APIC: Amortized Physics-Informed Calibration using Neural Processes
For practitioners needing to calibrate physics models across many related systems, APIC provides a scalable, amortized alternative to per-instance calibration.
APIC extends the Kennedy-O'Hagan calibration framework to population-level inference using Neural Processes, enabling rapid calibration of unseen physical systems from sparse observations while quantifying uncertainty. Experiments on three benchmark systems show improved parameter recovery and consistent discrepancy identification compared to existing methods.

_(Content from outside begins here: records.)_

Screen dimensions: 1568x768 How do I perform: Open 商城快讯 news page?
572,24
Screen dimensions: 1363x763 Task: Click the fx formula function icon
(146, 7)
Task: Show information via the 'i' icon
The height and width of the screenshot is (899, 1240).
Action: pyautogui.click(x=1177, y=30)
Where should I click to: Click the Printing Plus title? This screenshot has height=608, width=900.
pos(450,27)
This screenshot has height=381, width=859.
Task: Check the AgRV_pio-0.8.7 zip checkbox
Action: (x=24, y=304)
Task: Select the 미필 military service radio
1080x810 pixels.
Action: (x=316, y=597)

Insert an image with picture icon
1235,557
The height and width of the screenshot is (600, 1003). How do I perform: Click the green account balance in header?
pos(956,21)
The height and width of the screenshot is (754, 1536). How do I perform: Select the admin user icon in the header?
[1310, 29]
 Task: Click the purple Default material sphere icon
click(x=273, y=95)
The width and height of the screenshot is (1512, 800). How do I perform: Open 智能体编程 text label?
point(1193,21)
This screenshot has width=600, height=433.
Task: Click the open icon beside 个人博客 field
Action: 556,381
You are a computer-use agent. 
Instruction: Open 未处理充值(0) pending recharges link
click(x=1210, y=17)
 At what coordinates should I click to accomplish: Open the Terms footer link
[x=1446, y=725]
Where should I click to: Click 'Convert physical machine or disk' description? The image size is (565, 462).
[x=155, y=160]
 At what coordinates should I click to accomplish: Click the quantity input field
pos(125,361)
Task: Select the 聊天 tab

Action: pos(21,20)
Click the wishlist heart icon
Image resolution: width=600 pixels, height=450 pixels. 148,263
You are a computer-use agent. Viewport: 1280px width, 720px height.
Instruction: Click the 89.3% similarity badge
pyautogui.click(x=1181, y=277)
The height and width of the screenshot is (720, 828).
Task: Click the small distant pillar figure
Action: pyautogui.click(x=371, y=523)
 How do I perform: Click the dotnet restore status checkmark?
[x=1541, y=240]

Physics models are inherently imperfect due to misspecified or missing mechanisms, resulting in systematic discrepancies between model predictions and real-world observations. The Kennedy-O'Hagan (KOH) framework addresses this issue through explicit discrepancy modeling. However, its non-amortized, per-instance formulation limits scalability across families of related systems. We introduce Amortized Physics-Informed Calibration (APIC), a population-level extension of KOH that leverages Neural Processes to perform scalable Bayesian inference across realizations. Our framework employs a two-branch latent architecture to disentangle instance-specific physical parameters from shared, state-dependent structural discrepancies. By integrating differentiable physics into an amortized inference backbone, APIC enables rapid calibration of unseen realizations from sparse observations while quantifying uncertainty. Experiments on the damped spring oscillator, the Lotka-Volterra system, and the advection-diffusion PDE with misspecified physics demonstrate improved parameter recovery and consistent identification of the systemic discrepancy structure compared to other calibration approaches.